Three-dimensional (3D) cell culture is a rapidly emerging field, which mimics some of the physiological conditions of human tissues. In cancer biology, it is considered a useful tool in predicting in vivo chemotherapy responses, compared with conventional two-dimensional (2D) cell culture. We have developed a novel 3D cell culture model of osteosarcoma composed of aggregated proliferative tumour spheroids, which shows regions of tumour heterogeneity formed by aggregated spheroids of polyclonal tumour cells. Aggregated spheroids show local necrotic and apoptotic regions and have sizes suitable for the study of spatial distribution of metabolites by mass spectrometry imaging (MSI). We have used this model to perform a proof-of-principle study showing a heterogeneous distribution of endogenous metabolites that colocalise with the necrotic core and apoptotic regions in this model. Cytotoxic chemotherapy (doxorubicin) responses were significantly attenuated in our 3D cell culture model compared with those of standard cell culture, as determined by resazurin assay, despite sufficient doxorubicin diffusion demonstrated by localisation throughout the 3D constructs. Finally, changes to the distribution of endogenous metabolites in response to doxorubicin were readily detected by MSI. Principal component analysis identified 50 metabolites which differed most in their abundance between treatment groups, and of these, 10 were identified by both in-software t test and mixed-effects analysis of variance (ANOVA). Subsequent independent MSIs of identified species were consistent with principle component analysis findings. This proof-of-principle study shows for the first time that chemotherapy-induced changes in metabolite abundance and distribution may be determined in 3D cell culture by MSI, highlighting this method as a potentially useful tool in the elucidation of chemotherapy responses as an alternative to in vivo testing.

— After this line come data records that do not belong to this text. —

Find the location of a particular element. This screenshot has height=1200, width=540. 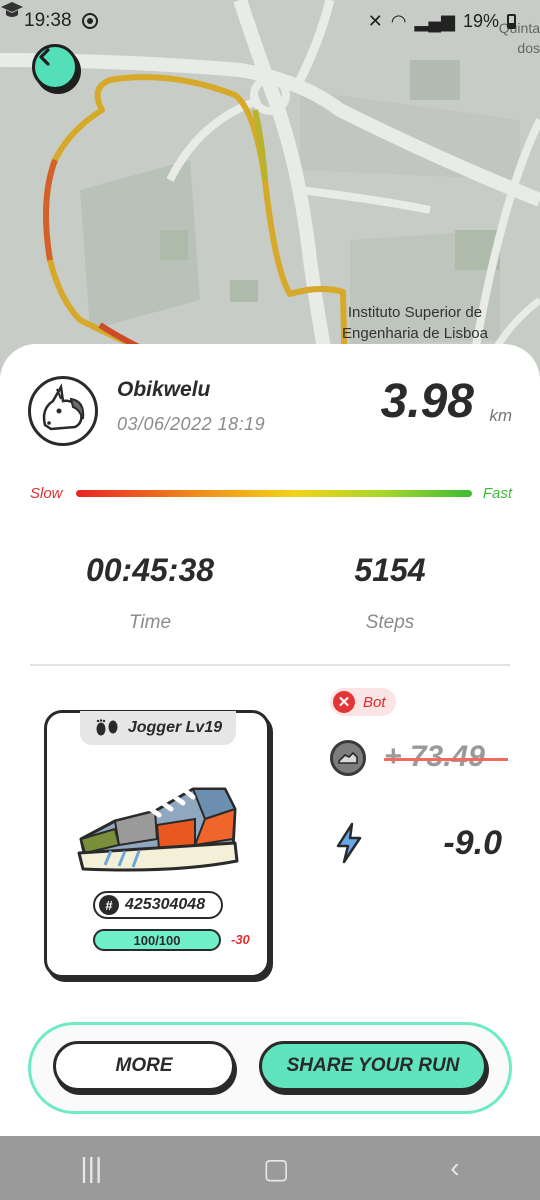

action-button-tray: MORE SHARE YOUR RUN is located at coordinates (270, 1068). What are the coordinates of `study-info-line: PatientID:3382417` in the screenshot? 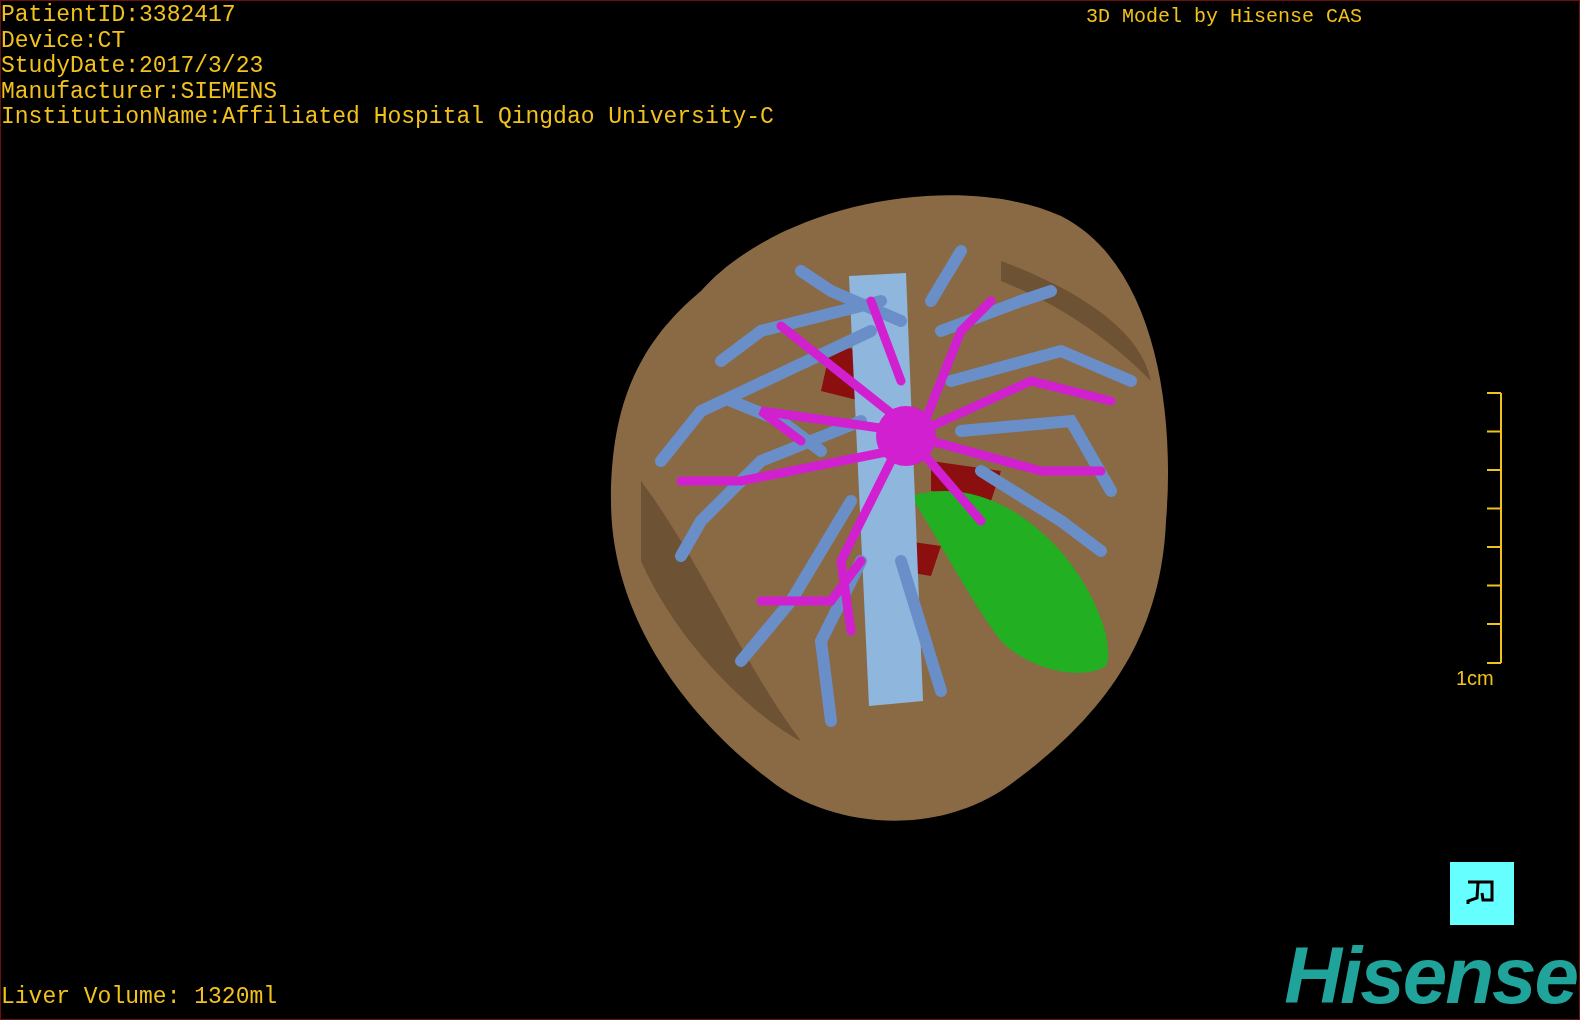 It's located at (119, 16). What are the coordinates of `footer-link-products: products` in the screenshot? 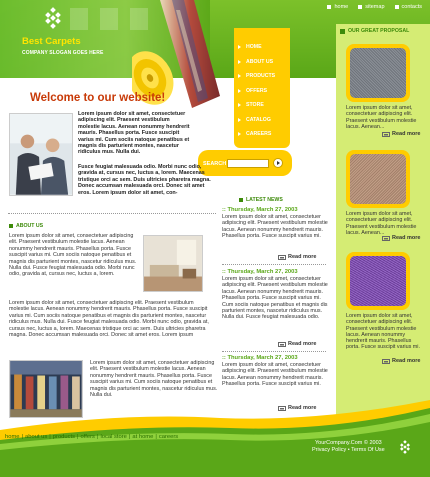 It's located at (64, 437).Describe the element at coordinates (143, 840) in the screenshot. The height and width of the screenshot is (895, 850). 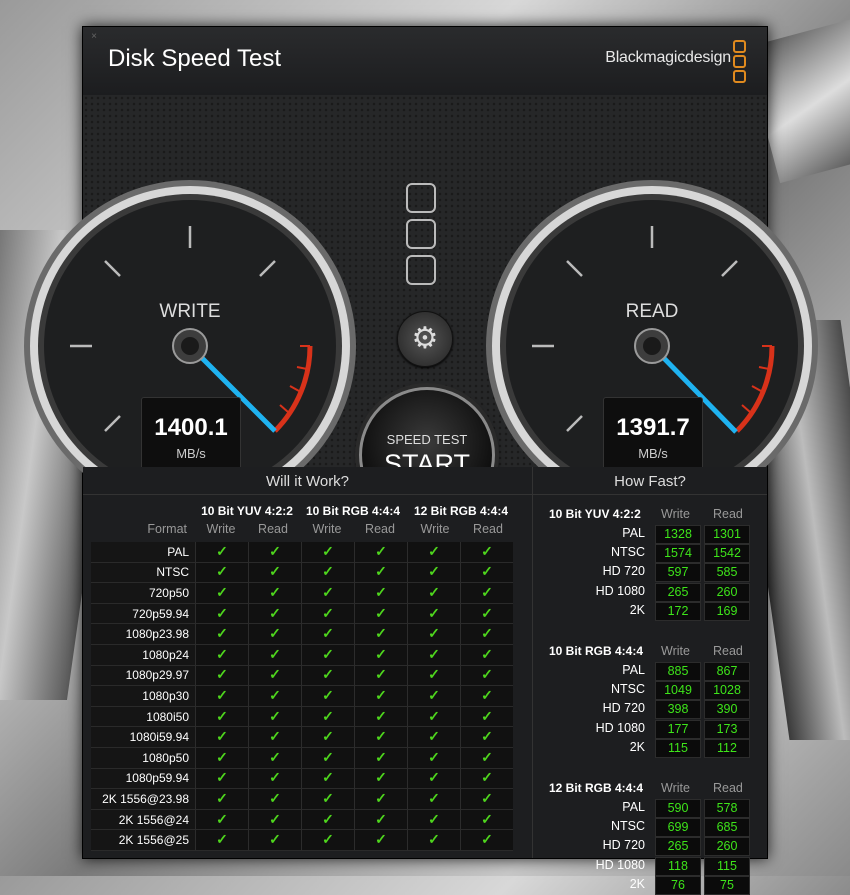
I see `format-name: 2K 1556@25` at that location.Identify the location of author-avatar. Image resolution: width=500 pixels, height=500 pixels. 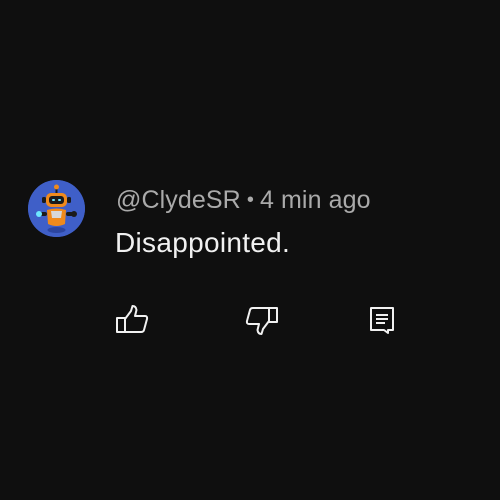
(56, 208).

三维(3D)细胞培养是一个迅速发展的领域,它模拟了一些人体组织的生理条件。在癌症生物学中,与传统的二维(2D)细胞培养相比,它被认为是预测体内化疗反应的有用工具。我们开发了一种新型的骨肉瘤 3D 细胞培养模型,由聚集的增殖性肿瘤球体组成,这些球体显示出由多克隆肿瘤细胞聚集球体形成的肿瘤异质性区域。聚集的球体显示出局部坏死和凋亡区域,并且大小适合通过质谱成像(MSI)研究代谢物的空间分布。我们已经使用这种模型进行了一项原理验证研究,显示出内源性代谢物的异质分布,这些代谢物与该模型中的坏死核心和凋亡区域共定位。通过 Resazurin 测定法,与标准细胞培养相比,我们的 3D 细胞培养模型中的细胞毒性化疗(阿霉素)反应明显减弱,尽管通过局部扩散到整个 3D 结构中证明了足够的阿霉素扩散。最后,通过 MSI 可以很容易地检测到内源性代谢物对阿霉素的反应的分布变化。主成分分析确定了 50 种代谢物,它们在处理组之间的丰度差异最大,其中 10 种代谢物通过软件中的 t 检验和混合效应方差分析(ANOVA)都得到了鉴定。随后对鉴定出的物种的独立 MSI 与主成分分析结果一致。这项原理验证研究首次表明,通过 MSI 可以在 3D 细胞培养中确定化疗引起的代谢物丰度和分布的变化,突出了这种方法作为替代体内测试的化疗反应阐明的潜在有用工具。